[MATERIAL FOR THIS TASK]

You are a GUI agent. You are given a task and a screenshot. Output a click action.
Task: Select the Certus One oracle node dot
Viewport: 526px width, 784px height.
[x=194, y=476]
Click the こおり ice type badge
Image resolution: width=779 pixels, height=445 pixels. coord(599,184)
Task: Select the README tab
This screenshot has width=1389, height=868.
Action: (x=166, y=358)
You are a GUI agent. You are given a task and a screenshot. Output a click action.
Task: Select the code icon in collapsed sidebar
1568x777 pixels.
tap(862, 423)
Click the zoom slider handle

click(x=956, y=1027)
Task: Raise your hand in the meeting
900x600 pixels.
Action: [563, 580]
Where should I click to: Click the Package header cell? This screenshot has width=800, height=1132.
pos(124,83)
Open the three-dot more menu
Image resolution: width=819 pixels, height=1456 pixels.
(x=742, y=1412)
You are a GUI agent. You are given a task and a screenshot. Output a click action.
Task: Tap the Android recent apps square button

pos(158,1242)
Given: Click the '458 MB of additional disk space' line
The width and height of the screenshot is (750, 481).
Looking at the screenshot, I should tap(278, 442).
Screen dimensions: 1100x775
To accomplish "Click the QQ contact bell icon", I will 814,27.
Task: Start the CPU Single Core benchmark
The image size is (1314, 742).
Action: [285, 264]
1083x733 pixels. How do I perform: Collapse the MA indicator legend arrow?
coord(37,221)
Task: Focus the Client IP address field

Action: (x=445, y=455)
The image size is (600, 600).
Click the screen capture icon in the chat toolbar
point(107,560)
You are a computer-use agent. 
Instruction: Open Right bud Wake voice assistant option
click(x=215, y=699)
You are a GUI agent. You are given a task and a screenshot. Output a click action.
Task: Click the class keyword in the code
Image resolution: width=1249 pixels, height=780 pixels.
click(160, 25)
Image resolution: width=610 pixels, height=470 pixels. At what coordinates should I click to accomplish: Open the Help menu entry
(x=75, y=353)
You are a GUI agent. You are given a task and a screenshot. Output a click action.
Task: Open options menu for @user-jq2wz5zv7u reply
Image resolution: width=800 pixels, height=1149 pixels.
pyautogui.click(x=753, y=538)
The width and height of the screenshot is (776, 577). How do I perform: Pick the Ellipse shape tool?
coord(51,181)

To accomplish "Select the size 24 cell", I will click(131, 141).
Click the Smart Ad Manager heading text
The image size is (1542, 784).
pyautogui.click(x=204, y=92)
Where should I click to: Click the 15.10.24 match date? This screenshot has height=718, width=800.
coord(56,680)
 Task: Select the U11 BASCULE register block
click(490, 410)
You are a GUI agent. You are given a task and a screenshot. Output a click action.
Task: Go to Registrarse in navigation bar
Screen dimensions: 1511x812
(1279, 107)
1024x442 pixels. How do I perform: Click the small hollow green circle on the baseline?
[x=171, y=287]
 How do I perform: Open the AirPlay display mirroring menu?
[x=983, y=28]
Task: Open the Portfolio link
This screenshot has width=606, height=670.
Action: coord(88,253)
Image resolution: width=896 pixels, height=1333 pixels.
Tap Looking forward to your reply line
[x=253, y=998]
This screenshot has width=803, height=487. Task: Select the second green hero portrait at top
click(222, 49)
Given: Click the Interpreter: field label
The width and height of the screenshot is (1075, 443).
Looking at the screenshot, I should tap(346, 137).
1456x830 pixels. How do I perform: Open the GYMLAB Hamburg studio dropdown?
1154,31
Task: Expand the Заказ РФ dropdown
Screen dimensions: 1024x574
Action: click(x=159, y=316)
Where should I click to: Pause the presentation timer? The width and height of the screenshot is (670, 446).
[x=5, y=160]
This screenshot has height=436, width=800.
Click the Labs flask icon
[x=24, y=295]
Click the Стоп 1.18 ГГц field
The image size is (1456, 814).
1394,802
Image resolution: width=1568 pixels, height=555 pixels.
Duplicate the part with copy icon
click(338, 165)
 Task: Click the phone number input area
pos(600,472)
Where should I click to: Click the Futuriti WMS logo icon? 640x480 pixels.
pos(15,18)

[/MATERIAL FOR THIS TASK]

YOUR TASK. Set down the whole listing again, exactly as it was given.

TASK RESPONSE.
You are a GUI agent. You are given a task and a screenshot. Output a click action.
Task: Select the Certus One oracle node dot
Viewport: 526px width, 784px height.
[x=194, y=476]
Click the こおり ice type badge
Image resolution: width=779 pixels, height=445 pixels. coord(599,184)
Task: Select the README tab
This screenshot has width=1389, height=868.
Action: (x=166, y=358)
You are a GUI agent. You are given a task and a screenshot. Output a click action.
Task: Select the code icon in collapsed sidebar
1568x777 pixels.
tap(862, 423)
Click the zoom slider handle

click(x=956, y=1027)
Task: Raise your hand in the meeting
900x600 pixels.
Action: [563, 580]
Where should I click to: Click the Package header cell? This screenshot has width=800, height=1132.
pos(124,83)
Open the three-dot more menu
Image resolution: width=819 pixels, height=1456 pixels.
(x=742, y=1412)
You are a GUI agent. You are given a task and a screenshot. Output a click action.
Task: Tap the Android recent apps square button

pos(158,1242)
Given: Click the '458 MB of additional disk space' line
The width and height of the screenshot is (750, 481).
Looking at the screenshot, I should tap(278, 442).
Screen dimensions: 1100x775
To accomplish "Click the QQ contact bell icon", I will 814,27.
Task: Start the CPU Single Core benchmark
The image size is (1314, 742).
Action: [285, 264]
1083x733 pixels. How do I perform: Collapse the MA indicator legend arrow?
coord(37,221)
Task: Focus the Client IP address field

Action: (x=445, y=455)
The image size is (600, 600).
Click the screen capture icon in the chat toolbar
point(107,560)
You are a computer-use agent. 
Instruction: Open Right bud Wake voice assistant option
click(x=215, y=699)
You are a GUI agent. You are given a task and a screenshot. Output a click action.
Task: Click the class keyword in the code
Image resolution: width=1249 pixels, height=780 pixels.
click(160, 25)
Image resolution: width=610 pixels, height=470 pixels. At what coordinates should I click to accomplish: Open the Help menu entry
(x=75, y=353)
You are a GUI agent. You are given a task and a screenshot. Output a click action.
Task: Open options menu for @user-jq2wz5zv7u reply
Image resolution: width=800 pixels, height=1149 pixels.
pyautogui.click(x=753, y=538)
The width and height of the screenshot is (776, 577). How do I perform: Pick the Ellipse shape tool?
coord(51,181)

To accomplish "Select the size 24 cell", I will click(131, 141).
Click the Smart Ad Manager heading text
The image size is (1542, 784).
pyautogui.click(x=204, y=92)
Where should I click to: Click the 15.10.24 match date? This screenshot has height=718, width=800.
coord(56,680)
 Task: Select the U11 BASCULE register block
click(490, 410)
You are a GUI agent. You are given a task and a screenshot. Output a click action.
Task: Go to Registrarse in navigation bar
Screen dimensions: 1511x812
(1279, 107)
1024x442 pixels. How do I perform: Click the small hollow green circle on the baseline?
[x=171, y=287]
 How do I perform: Open the AirPlay display mirroring menu?
[x=983, y=28]
Task: Open the Portfolio link
This screenshot has width=606, height=670.
Action: coord(88,253)
Image resolution: width=896 pixels, height=1333 pixels.
Tap Looking forward to your reply line
[x=253, y=998]
This screenshot has width=803, height=487. Task: Select the second green hero portrait at top
click(222, 49)
Given: Click the Interpreter: field label
The width and height of the screenshot is (1075, 443).
Looking at the screenshot, I should tap(346, 137).
1456x830 pixels. How do I perform: Open the GYMLAB Hamburg studio dropdown?
1154,31
Task: Expand the Заказ РФ dropdown
Screen dimensions: 1024x574
Action: click(x=159, y=316)
Where should I click to: Pause the presentation timer? The width and height of the screenshot is (670, 446).
[x=5, y=160]
This screenshot has height=436, width=800.
Click the Labs flask icon
[x=24, y=295]
Click the Стоп 1.18 ГГц field
The image size is (1456, 814).
1394,802
Image resolution: width=1568 pixels, height=555 pixels.
Duplicate the part with copy icon
click(338, 165)
 Task: Click the phone number input area
pos(600,472)
Where should I click to: Click the Futuriti WMS logo icon? 640x480 pixels.
pos(15,18)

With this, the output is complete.